Status
Current state: Accepted
Discussion thread: https://lists.apache.org/thread.html/r6729f351fb1bc13a93754c199d5fee1051cc8146e22374737c578779%40%3Cdev.flink.apache.org%3E
Voting thread: https://lists.apache.org/thread/2087m6t1d58lw3xngtwhws6xbd9fm30r
JIRA:
Released: Not released yet.
Please keep the discussion on the mailing list rather than commenting on the wiki (wiki discussions get unwieldy fast).
[This FLIP proposal is a joint work between Dong Lin and Zhipeng Zhang]
Motivation and Use-cases
The existing Flink ML library allows users to compose an Estimator/Transformer from a pipeline (i.e. linear sequence) of Estimator/Transformer, and each Estimator/Transformer has one input and one output.
The following use-cases are not supported yet. And we would like to address these use-cases with the changes proposed in this FLIP.
1) Express an Estimator/Transformer that has multiple inputs/outputs.
For example, some graph embedding algorithms (e.g., MetaPath2Vec) need to take two tables as inputs. These two tables represent nodes labels and edges of the graph respectively. This logic can be expressed as an Estimator with 2 input tables.
And some workflow may need to split 1 table into 2 tables, and use these tables for training and validation respectively. This logic can be expressed by a Transformer with 1 input table and 2 output tables.
2) Express a generic machine learning computation logic that does not have the "transformation" semantic.
We believe most machine learning engineers associate the name "Transformer" with the "transformation" semantic, where the a record in the output typically corresponds to one record in the input. Thus it is counter-intuitive to use Transformer to encode aggregation logic, where a record in the output corresponds to an arbitrary number of records in the input.
Therefore we need to have a class with a name different from "Transformer" to encode generic multi-input multi-output computation logic.
3) Online learning where a long-running Model instance needs to be continuously updated by the latest model data generated by another long-running Estimator instance.
In this scenario, we need to allow the Estimator to be run on a different machine than the Model, so that the Estimator could consume sufficient computation resource in a cluster while the Model could be deployed on edge devices.
4) Provide APIs to allow Estimator/Model to be efficiently saved/loaded even if state (e.g. model data) of Estimator/Model is more than 10s of GBs.

**What you need to do:**
Can you repeat the FLIP proposal from "[This FLIP proposal" up to and including "has multiple inputs/outputs.", updated so that "pipeline" becomes "chain"?

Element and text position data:
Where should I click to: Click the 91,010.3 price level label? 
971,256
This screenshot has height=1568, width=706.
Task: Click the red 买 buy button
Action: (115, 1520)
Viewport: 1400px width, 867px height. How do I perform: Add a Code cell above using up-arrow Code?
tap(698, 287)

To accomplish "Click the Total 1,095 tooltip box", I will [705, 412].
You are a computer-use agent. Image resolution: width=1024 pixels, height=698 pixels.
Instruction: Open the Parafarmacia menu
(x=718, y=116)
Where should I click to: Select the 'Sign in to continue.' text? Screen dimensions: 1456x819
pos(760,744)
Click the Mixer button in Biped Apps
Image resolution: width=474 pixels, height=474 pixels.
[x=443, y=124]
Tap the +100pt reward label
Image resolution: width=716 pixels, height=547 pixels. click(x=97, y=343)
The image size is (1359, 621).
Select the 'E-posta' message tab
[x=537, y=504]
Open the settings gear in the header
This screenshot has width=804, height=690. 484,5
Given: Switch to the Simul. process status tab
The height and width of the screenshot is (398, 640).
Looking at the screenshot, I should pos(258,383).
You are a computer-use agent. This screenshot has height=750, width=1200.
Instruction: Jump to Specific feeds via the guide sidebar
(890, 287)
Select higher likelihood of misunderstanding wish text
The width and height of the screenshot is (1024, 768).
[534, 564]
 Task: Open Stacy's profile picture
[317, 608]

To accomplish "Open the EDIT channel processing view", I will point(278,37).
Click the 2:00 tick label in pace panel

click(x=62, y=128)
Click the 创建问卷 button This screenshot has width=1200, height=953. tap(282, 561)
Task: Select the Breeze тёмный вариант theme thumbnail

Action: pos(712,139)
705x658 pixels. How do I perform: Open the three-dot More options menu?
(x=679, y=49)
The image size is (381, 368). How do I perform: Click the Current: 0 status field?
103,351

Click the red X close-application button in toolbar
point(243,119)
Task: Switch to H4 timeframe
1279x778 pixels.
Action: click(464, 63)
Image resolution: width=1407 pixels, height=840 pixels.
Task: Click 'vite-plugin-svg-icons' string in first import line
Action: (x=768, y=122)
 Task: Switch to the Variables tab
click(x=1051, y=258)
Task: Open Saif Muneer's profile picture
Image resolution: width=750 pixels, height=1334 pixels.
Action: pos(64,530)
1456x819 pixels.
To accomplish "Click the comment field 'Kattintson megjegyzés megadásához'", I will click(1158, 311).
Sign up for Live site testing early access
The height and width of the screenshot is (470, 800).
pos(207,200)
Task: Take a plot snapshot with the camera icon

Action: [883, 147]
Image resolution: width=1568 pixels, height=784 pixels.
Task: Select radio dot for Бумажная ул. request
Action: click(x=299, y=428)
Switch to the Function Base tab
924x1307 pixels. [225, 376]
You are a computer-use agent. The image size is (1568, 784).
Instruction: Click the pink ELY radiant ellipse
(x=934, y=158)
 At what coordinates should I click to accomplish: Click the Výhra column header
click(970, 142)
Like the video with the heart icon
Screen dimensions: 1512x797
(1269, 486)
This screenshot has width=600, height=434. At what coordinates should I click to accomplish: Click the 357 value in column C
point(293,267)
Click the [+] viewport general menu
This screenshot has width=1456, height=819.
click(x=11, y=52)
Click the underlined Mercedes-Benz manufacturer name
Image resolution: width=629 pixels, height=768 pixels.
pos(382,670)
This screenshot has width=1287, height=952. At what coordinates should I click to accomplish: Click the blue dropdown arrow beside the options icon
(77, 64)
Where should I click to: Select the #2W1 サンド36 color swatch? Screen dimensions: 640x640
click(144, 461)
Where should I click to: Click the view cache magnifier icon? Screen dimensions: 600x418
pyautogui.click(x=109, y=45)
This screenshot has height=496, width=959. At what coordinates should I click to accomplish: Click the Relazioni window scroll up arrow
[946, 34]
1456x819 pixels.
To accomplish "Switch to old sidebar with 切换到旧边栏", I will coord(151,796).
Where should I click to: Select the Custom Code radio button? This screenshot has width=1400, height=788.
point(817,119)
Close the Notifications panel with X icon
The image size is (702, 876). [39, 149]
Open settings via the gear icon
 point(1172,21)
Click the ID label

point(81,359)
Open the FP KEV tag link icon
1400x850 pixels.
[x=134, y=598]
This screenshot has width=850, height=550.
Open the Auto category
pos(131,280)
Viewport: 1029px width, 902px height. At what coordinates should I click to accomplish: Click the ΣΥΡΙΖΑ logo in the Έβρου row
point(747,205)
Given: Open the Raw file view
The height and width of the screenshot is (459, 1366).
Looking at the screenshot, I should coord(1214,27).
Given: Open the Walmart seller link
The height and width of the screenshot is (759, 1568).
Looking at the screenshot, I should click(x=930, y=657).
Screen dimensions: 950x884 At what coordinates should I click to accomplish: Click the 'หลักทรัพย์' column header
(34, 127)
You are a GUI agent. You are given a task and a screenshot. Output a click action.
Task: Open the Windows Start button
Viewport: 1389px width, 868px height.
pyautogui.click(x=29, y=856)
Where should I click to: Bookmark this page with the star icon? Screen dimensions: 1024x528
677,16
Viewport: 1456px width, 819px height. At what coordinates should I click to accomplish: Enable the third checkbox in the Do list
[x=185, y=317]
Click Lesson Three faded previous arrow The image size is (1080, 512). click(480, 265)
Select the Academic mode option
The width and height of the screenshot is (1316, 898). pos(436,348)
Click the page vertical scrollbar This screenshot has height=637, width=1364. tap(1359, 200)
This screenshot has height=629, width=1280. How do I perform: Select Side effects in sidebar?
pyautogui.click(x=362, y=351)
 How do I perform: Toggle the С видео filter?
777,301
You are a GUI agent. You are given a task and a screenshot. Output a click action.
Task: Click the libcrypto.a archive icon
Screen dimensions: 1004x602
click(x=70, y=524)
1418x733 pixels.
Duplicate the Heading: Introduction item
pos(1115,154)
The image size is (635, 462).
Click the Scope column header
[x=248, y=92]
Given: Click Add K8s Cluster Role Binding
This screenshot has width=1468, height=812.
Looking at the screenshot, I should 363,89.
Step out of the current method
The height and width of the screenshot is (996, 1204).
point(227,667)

**Completed task:**
[This FLIP proposal is a joint work between Dong Lin and Zhipeng Zhang]
Motivation and Use-cases
The existing Flink ML library allows users to compose an Estimator/Transformer from a chain (i.e. linear sequence) of Estimator/Transformer, and each Estimator/Transformer has one input and one output.
The following use-cases are not supported yet. And we would like to address these use-cases with the changes proposed in this FLIP.
1) Express an Estimator/Transformer that has multiple inputs/outputs.